The wisdom of judicial restraint in this context is amplified by the fact that the polity on whose behalf the Court acts itself lacks a sovereign national security mandate. The Union’s Common Security and Defense Policy is a strictly inter-governmental affair and, as the German Constitutional Court concluded in its 2009 Lisbon Treaty Case, security remains the exclusive interest of the Member States as part of their residual national sovereignty. No EU organ—let alone the cloistered CJEU—is going to have to answer for security threats or lapses in the very tangible and politically-charged way that national institutions and governments will. Doubly insulated in this way, like the smallest piece in a set of Russian nesting dolls, the Court reaches the decision to down-play the security facets of the case without having to worry about the next terrorist attack. The Court should have taken its artificially sheltered posture into account and deferred to the “political enforcement of the rule of law.”
The Role of Courts
The third point of caution begins with the acknowledgement that the proposed “politically enforced rule of law” will sound heretical to European ears that are now well tuned to judicial power, particularly the sweeping power of the courts in Karlsruhe, Starsbourg and Luxembourg. But this preference for political over judicial organs is exactly the approach nearly every country has taken with respect to oversight and control of intelligence services—including their collection and use of telecommunications data. Almost no one submits these questions to ordinary judicial review. Nearly no courts romp about in this field in the way that the CJEU has. The German G10 Act is a compelling case-in-point. It regulates the German intelligence services’ constitutionally permissible intrusion on telecommunications privacy. Requested by the intelligence agencies and ordered by the relevant minster, telecommunications surveillance and data-gathering operations must ultimately be approved by the four-person G10 Commission. The G10 Commission definitively is not a court. Article 10 of the Basic Law calls it an “auxiliary agency” of the parliament. The commissioners are not judges in the German judiciary. The G10 Act, while establishing the G10 Commission’s review, explicitly precludes the German courts from any role in authorizing or monitoring intelligence surveillance operations (at least until after their surveillance objectives have been fulfilled and the need for secrecy has ended). In 1970 the German Constitutional Court confirmed that the G10 Commission is not a judicial organ. The Court was reassured, however, that the G10 Commission’s authorization of intelligence surveillance adequately approximated judicial scrutiny. The German regime—and many others like it—recognize what the CJEU, compelled by its self-aggrandizing and federalist impulses, dare not admit: these are areas in which the judiciary should tread lightly, if it must wander in these parts at all.

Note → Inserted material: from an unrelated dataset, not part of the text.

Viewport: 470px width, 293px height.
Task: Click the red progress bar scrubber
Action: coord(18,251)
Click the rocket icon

It will surprise many Europeans to learn that, at least when compared to a judicially-neutered oversight regime such as the one established by German G10 Act, the American oversight framework shows somewhat less skepticism towards a judicial role in these matters. The Foreign Intelligence Surveillance Court (FISC), which also has the responsibility for authorizing and monitoring intelligence community surveillance operations, is a proper federal court staffed by sitting federal judges. With the reforms achieved by the USA FREEDOM Act, the FISC will look and act even more like a court. Its proceedings will be more adversarial and it decisions will be more transparent. But this laudable fact distracts from my broader point, which is that the security issues involved in Schrem’s data privacy case should have counseled the CJEU to exercise restraint in favor of the “politically enforced rule of law.” In fact, America’s experience with these issues—spanning the last forty years—has been that the political and democratically accountable organs can effectively limit and control the intelligence community’s excesses. That is the deeply resonant lesson of the Church Committee from the 1970s. Post-Snowden reforms, such as the Presidential Policy Directive 28 and the USA FREEDOM Act, once again justify Americans’ confidence in the “politically enforced rule of law.”

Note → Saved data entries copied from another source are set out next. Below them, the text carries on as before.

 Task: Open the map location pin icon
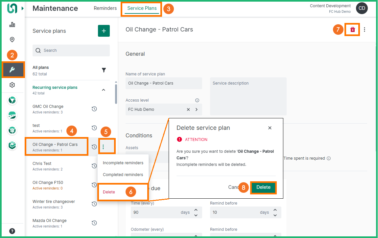coord(12,40)
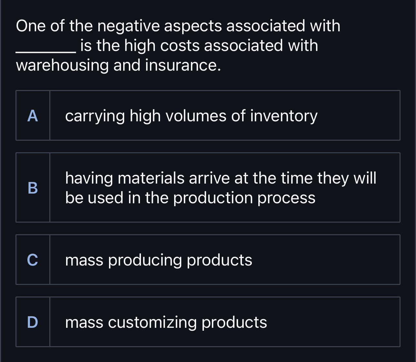Select the letter D answer label
416x362 pixels.
(33, 322)
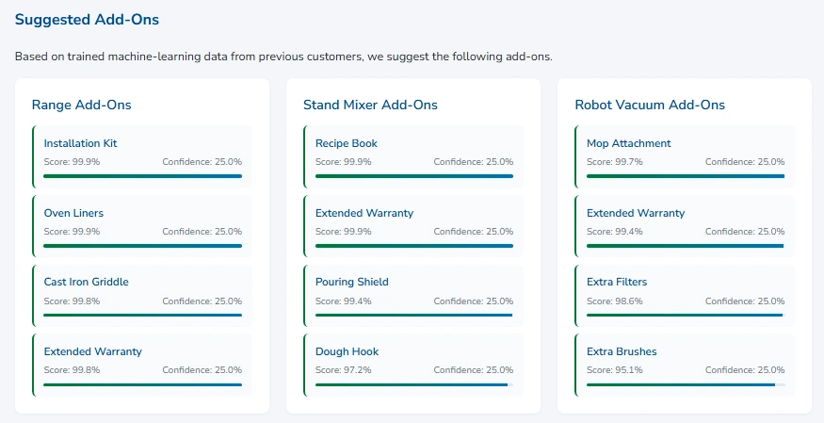Click the Robot Vacuum Add-Ons heading
824x423 pixels.
tap(650, 105)
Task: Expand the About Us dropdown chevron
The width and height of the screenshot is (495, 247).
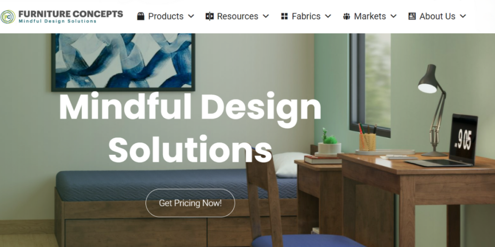Action: tap(463, 16)
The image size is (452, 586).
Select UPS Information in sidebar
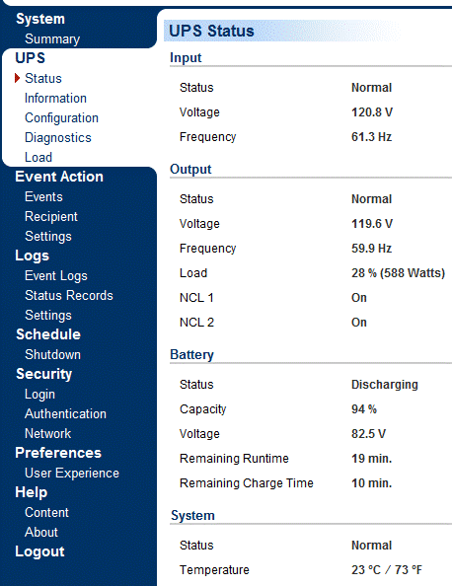(55, 98)
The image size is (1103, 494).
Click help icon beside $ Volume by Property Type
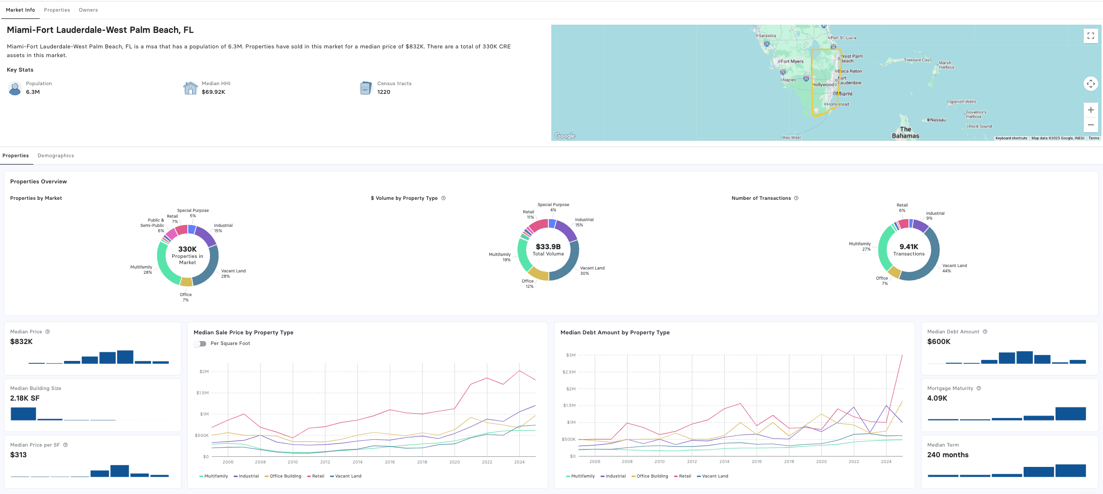click(443, 198)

The Prerogative of Kings – The Power of God
David of course would, himself, become King. Except for occasional, all-too-human failings, he continued to honor God, just as God continued to exalt him. Of course, David’s reign and legacy were almost undone by his son Absalom’s patricidal campaign and the resulting civil war. David was only able to avoid the seemingly imminent destruction of his kingdom—and his own death—with the help of covert sabotage and the intelligence his spies passed on to him from inside Absalom’s camp. God didn’t seem to object to this data-collection. But the Court of Justice of the European Union would.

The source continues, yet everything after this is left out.